### WORK INSTRUCTION
Required from the data below: the exact lines starting at the line containing "The height and" and ending at the line containing "Task: Open the Thesaurus (同义词库)", with both ends kept and all pictures dropped.

START EXERCISE INPUT

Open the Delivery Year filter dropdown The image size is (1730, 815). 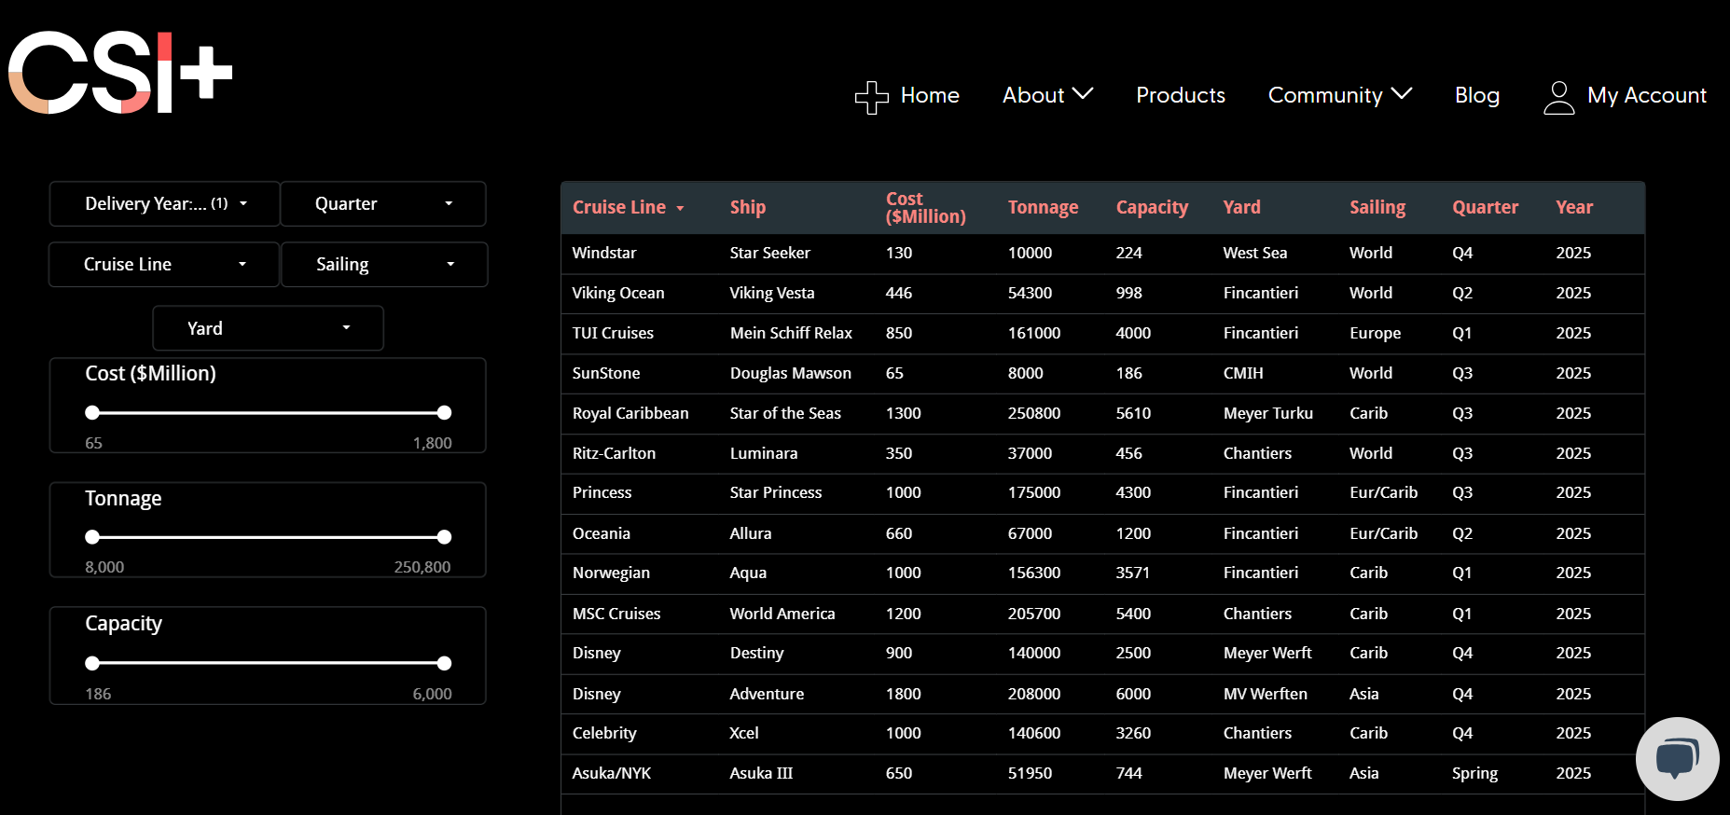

END EXERCISE INPUT
START EXERCISE INPUT

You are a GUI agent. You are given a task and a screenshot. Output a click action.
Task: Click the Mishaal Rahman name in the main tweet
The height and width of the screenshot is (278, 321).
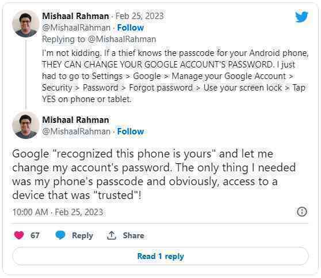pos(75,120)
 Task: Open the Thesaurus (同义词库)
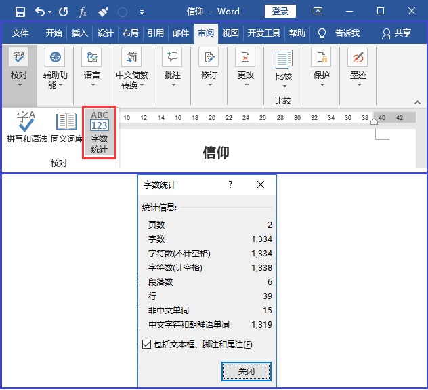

END EXERCISE INPUT

### TASK SOLUTION
The height and width of the screenshot is (278, 321).
pos(75,120)
 Task: Open the Thesaurus (同义词库)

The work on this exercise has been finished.